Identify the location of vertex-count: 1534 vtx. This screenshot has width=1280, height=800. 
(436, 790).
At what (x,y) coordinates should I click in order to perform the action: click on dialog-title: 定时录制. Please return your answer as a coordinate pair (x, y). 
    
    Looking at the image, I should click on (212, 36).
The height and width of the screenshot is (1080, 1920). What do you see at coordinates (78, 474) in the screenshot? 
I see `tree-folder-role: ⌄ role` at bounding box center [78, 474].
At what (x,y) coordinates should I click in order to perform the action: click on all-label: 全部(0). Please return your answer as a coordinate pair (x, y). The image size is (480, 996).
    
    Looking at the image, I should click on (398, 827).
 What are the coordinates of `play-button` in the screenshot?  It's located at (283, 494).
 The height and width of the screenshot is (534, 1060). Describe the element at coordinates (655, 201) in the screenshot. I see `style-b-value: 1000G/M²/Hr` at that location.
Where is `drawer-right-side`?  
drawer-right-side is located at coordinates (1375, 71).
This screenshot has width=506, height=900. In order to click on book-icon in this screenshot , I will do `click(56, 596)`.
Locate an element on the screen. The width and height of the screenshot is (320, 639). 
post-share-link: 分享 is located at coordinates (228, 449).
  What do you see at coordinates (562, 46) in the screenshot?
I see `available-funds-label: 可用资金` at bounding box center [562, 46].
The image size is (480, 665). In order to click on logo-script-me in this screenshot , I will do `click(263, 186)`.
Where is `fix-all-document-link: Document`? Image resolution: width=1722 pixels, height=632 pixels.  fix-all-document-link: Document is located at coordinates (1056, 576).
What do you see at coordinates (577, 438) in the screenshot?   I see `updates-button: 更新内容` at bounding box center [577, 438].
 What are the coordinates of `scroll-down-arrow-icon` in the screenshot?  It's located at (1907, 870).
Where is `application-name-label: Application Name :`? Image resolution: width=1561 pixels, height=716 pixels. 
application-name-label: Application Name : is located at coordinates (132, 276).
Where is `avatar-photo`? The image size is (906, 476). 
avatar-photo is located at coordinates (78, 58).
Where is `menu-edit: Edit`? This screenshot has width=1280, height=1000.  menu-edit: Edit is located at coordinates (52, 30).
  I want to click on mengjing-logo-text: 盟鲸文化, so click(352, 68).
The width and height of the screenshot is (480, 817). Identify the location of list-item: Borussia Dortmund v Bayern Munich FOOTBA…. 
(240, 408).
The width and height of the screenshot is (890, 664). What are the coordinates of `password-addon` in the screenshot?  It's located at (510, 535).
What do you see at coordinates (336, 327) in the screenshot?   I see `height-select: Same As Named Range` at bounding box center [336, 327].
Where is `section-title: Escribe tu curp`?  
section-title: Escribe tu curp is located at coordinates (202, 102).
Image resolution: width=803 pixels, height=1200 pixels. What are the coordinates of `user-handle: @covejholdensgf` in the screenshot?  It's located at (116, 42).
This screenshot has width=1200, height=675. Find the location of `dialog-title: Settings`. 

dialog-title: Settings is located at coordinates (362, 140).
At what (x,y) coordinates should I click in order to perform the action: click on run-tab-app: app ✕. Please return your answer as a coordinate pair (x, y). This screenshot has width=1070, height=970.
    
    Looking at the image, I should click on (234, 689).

:::::

__Assignment__:
Please format every line of the records above as a JSON list of strings, with one string per line and blank lines omitted.

__Task output__:
[
  "Identify the location of vertex-count: 1534 vtx. This screenshot has width=1280, height=800. ",
  "(436, 790).",
  "At what (x,y) coordinates should I click in order to perform the action: click on dialog-title: 定时录制. Please return your answer as a coordinate pair (x, y). ",
  "    Looking at the image, I should click on (212, 36).",
  "The height and width of the screenshot is (1080, 1920). What do you see at coordinates (78, 474) in the screenshot? ",
  "I see `tree-folder-role: ⌄ role` at bounding box center [78, 474].",
  "At what (x,y) coordinates should I click in order to perform the action: click on all-label: 全部(0). Please return your answer as a coordinate pair (x, y). The image size is (480, 996).",
  "    Looking at the image, I should click on (398, 827).",
  " What are the coordinates of `play-button` in the screenshot?  It's located at (283, 494).",
  " The height and width of the screenshot is (534, 1060). Describe the element at coordinates (655, 201) in the screenshot. I see `style-b-value: 1000G/M²/Hr` at that location.",
  "Where is `drawer-right-side`?  ",
  "drawer-right-side is located at coordinates (1375, 71).",
  "This screenshot has width=506, height=900. In order to click on book-icon in this screenshot , I will do `click(56, 596)`.",
  "Locate an element on the screen. The width and height of the screenshot is (320, 639). ",
  "post-share-link: 分享 is located at coordinates (228, 449).",
  "  What do you see at coordinates (562, 46) in the screenshot?",
  "I see `available-funds-label: 可用资金` at bounding box center [562, 46].",
  "The image size is (480, 665). In order to click on logo-script-me in this screenshot , I will do `click(263, 186)`.",
  "Where is `fix-all-document-link: Document`? Image resolution: width=1722 pixels, height=632 pixels.  fix-all-document-link: Document is located at coordinates (1056, 576).",
  "What do you see at coordinates (577, 438) in the screenshot?   I see `updates-button: 更新内容` at bounding box center [577, 438].",
  " What are the coordinates of `scroll-down-arrow-icon` in the screenshot?  It's located at (1907, 870).",
  "Where is `application-name-label: Application Name :`? Image resolution: width=1561 pixels, height=716 pixels. ",
  "application-name-label: Application Name : is located at coordinates (132, 276).",
  "Where is `avatar-photo`? The image size is (906, 476). ",
  "avatar-photo is located at coordinates (78, 58).",
  "Where is `menu-edit: Edit`? This screenshot has width=1280, height=1000.  menu-edit: Edit is located at coordinates (52, 30).",
  "  I want to click on mengjing-logo-text: 盟鲸文化, so click(352, 68).",
  "The width and height of the screenshot is (480, 817). Identify the location of list-item: Borussia Dortmund v Bayern Munich FOOTBA…. ",
  "(240, 408).",
  "The width and height of the screenshot is (890, 664). What are the coordinates of `password-addon` in the screenshot?  It's located at (510, 535).",
  "What do you see at coordinates (336, 327) in the screenshot?   I see `height-select: Same As Named Range` at bounding box center [336, 327].",
  "Where is `section-title: Escribe tu curp`?  ",
  "section-title: Escribe tu curp is located at coordinates (202, 102).",
  "Image resolution: width=803 pixels, height=1200 pixels. What are the coordinates of `user-handle: @covejholdensgf` in the screenshot?  It's located at (116, 42).",
  "This screenshot has width=1200, height=675. Find the location of `dialog-title: Settings`. ",
  "dialog-title: Settings is located at coordinates (362, 140).",
  "At what (x,y) coordinates should I click in order to perform the action: click on run-tab-app: app ✕. Please return your answer as a coordinate pair (x, y). This screenshot has width=1070, height=970.",
  "    Looking at the image, I should click on (234, 689)."
]